NEW YORK—A year ago, former Mayor Michael Bloomberg gave a keynote speech at Stanford University and challenged the students to bring the technology industry out of Silicon Valley.

“So I met his challenge,” said John Basbagill, now a postdoctoral fellow at Cornell Tech in New York City. “I came here to bring technology to the architecture community. There’s really no better place, in my opinion, to study issues in the built environment than New York.”

From the way venture capital and startups branch out from Stanford University in downtown Palo Alto, it’s easy to see the power of higher learning in fostering a strong tech community.

Bloomberg had been a huge cheerleader for bringing the tech industry to New York City. The $2 billion Cornell Tech Campus was his landmark achievement in this regard. Meanwhile, the gradual improvement in the city’s quality of life has created a welcoming atmosphere for the tech community.

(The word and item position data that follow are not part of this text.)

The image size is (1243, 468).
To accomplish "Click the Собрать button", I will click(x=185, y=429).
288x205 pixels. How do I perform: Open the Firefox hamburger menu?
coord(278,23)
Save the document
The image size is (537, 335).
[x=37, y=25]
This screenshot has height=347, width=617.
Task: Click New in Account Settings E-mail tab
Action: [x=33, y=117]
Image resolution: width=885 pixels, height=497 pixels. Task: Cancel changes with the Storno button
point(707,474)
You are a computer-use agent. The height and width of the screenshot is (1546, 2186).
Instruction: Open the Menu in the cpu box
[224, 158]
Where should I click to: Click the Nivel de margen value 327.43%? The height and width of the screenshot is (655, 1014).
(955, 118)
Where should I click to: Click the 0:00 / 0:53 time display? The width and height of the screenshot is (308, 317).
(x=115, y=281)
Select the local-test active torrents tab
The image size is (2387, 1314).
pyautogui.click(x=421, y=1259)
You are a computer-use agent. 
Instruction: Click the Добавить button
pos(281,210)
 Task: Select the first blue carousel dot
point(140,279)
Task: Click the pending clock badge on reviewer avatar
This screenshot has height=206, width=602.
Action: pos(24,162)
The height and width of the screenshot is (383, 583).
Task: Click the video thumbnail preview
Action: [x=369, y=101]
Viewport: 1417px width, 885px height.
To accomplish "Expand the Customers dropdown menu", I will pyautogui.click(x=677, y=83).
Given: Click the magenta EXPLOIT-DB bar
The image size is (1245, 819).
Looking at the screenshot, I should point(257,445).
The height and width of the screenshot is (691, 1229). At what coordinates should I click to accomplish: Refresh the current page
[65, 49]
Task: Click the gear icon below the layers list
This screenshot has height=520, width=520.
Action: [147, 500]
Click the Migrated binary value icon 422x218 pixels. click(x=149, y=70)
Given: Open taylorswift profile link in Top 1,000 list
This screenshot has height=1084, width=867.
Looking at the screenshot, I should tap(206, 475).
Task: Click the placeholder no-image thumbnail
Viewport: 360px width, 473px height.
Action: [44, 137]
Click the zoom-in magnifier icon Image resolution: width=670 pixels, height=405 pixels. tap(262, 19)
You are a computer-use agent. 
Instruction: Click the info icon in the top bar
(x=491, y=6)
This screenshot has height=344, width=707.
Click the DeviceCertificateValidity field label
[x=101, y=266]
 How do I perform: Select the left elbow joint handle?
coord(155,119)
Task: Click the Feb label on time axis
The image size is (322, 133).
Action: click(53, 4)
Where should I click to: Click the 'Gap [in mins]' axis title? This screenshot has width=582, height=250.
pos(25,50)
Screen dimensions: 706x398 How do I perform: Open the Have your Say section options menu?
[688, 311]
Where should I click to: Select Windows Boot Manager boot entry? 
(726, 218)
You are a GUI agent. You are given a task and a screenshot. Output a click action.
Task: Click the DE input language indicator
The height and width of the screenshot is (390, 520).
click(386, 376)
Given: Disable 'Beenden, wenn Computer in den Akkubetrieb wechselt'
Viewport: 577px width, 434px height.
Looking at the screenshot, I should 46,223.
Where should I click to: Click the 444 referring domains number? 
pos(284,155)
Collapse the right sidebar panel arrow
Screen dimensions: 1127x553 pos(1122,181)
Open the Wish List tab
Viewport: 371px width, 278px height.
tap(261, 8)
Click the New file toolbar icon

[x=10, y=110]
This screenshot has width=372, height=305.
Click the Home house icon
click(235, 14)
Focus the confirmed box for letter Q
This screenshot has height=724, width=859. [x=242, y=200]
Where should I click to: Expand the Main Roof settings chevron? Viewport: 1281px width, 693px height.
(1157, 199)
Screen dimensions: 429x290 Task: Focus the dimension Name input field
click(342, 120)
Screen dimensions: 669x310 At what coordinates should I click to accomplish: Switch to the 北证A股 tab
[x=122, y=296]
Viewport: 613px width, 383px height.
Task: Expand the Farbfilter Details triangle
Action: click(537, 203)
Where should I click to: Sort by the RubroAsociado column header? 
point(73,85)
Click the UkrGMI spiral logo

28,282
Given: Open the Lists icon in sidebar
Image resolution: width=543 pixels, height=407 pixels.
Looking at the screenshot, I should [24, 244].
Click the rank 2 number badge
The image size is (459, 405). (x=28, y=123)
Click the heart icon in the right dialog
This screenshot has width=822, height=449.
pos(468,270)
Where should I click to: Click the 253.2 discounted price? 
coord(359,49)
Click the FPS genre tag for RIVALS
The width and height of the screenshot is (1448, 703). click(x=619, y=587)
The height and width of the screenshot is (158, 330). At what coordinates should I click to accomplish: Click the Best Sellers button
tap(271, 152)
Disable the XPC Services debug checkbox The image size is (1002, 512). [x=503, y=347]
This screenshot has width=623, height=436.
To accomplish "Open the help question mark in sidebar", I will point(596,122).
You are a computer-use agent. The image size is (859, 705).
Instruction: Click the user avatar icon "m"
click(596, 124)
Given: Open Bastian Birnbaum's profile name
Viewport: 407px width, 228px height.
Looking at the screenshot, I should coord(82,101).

Now, as recent studies have proven tech to be a major economic driver for the middle class of New York City, Mayor Bill de Blasio has come on board as well. He is set to announce his technology plan during Internet Week on May 19.

Experimenting at Cornell

“I researched happiness before, and it wasn’t that interesting,” said Funda Kivran-Swaine, a PhD researcher at Cornell Tech. “I’m a very ‘alone’ person ... but I was curious about when people have the opportunity to connect, and when they are connected, why are they still lonely?”

A conversation with Jacobs Institute associate professor Mor Naaman had sparked the question of the ailment of the connected age, Kivran-Swaine said, and she wondered whether lonely people had larger or smaller social networks. It quickly turned into a larger project, and became her dissertation.

“At the end of the day, I want to help people,” Kivran-Swaine said. 

The dominant approach in studying language and emotion on social media in this realm has been to pinpoint people who might be at-risk or depressed, but Kivran-Swaine wants to take a preventative approach. 

“Social media sites give us some sort of unprecedented opportunity to observe people’s behavior.”

Cornell will launch its first connective media class this fall at its experimental center, the Joan and Irwin Jacobs Technion-Cornell Innovation Institute. Classes at Jacobs Institute will have more of a studio culture, Naaman said, integrating the city into the curriculum. 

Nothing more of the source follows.